I agree with him thus far, because it seems to me that when the valuer is
making his valuation in 1980, he is not just making a valuation on the basis of
an unexpired term of 10 years; he is making a valuation on the basis of an
unexpired term of 10 years with a rent review clause after five of those years.

But I cannot
travel any further with Mr Pryor because on the second review, when it takes place,
the additional premium of £7,500 remains unchanged. The only thing that may
change is the fair market rent and so, although the valuer in 1980 must take
into account the fact that there is going to be another rent review in five
years’ time, the only matter of relevance which he may derive from that fact is
that there may be an increase in the fair market rent. The premium of £7,500,
being constant, is in my judgment wholly immaterial.

We can test
the point in a very simple way. Let us suppose that clause (2) provided not
merely that there should be, in 1985, a revised fair market rent but also that
the premium was going to be doubled to £15,000. If that had been the situation,
it would have been appropriate, in my judgment, for the valuer in 1980 to take
into account (i) the fact that the fair market rent would be revised, and (ii)
the fact that the premium would be doubled.

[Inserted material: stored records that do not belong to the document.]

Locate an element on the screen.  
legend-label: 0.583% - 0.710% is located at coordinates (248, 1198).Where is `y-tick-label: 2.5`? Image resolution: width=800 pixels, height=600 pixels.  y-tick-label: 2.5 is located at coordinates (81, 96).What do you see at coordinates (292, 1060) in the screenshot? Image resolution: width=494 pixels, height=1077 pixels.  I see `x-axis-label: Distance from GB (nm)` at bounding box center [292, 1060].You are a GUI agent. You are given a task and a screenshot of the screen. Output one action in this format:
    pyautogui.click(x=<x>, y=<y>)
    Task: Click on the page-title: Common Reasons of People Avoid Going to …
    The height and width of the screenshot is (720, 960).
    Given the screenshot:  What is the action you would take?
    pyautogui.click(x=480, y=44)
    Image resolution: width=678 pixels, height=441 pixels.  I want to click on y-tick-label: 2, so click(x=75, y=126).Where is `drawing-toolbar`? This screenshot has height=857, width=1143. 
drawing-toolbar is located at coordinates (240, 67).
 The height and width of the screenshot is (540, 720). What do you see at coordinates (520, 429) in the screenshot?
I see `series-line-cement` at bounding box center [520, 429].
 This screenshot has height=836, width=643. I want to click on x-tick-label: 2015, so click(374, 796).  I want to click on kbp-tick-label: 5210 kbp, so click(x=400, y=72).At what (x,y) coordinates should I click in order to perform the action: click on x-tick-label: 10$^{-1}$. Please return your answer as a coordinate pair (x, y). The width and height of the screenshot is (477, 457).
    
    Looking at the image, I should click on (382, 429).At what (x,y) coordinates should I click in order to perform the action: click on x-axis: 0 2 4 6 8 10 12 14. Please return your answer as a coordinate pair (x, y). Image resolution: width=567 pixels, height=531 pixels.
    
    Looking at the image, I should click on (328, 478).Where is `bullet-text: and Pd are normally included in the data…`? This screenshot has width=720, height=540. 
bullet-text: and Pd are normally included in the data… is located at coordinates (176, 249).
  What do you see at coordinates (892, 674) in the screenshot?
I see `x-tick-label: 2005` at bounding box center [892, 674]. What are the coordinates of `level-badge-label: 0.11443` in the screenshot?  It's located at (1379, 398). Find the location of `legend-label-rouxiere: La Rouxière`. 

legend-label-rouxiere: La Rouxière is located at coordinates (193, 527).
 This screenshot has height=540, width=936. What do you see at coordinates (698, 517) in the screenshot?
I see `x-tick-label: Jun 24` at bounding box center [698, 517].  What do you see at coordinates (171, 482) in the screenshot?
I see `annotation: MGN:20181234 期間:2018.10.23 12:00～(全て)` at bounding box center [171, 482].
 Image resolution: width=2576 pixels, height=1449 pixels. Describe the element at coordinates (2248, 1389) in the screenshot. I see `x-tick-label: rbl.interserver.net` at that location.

In each case, however,
the only relevant matter for the valuer in 1980 would be the increase — ie the
probable increase in the fair market rent and the certain increase in the
premium.

On that
reasoning it seems to me that, although the words ‘the terms and conditions of
this lease’ are apt to include clause (2) of the fifth schedule, the valuer in
1980 can only take into account clause (2) of the fifth schedule in so far as
it is relevant to the exercise he is carrying out; and for the purposes of that
exercise the premium, being constant, is wholly irrelevant. Indeed, I am bound
to say that I have formed the impression that Mr Pryor’s argument really
produces the same kind of absurdity (though not to the same degree) as the
argument which the learned judge rightly rejected when he said that the valuer,
in 1980, was not to take into account the premium of £7,500 which was to be
added on to the fair rental value which his task then was to assess.

For these
reasons I, too, would allow the appeal. I also agree with the order which my
lord has proposed.

WALLER LJ also
agreed and did not add anything.

The appeal
was allowed with costs in Court of Appeal and below.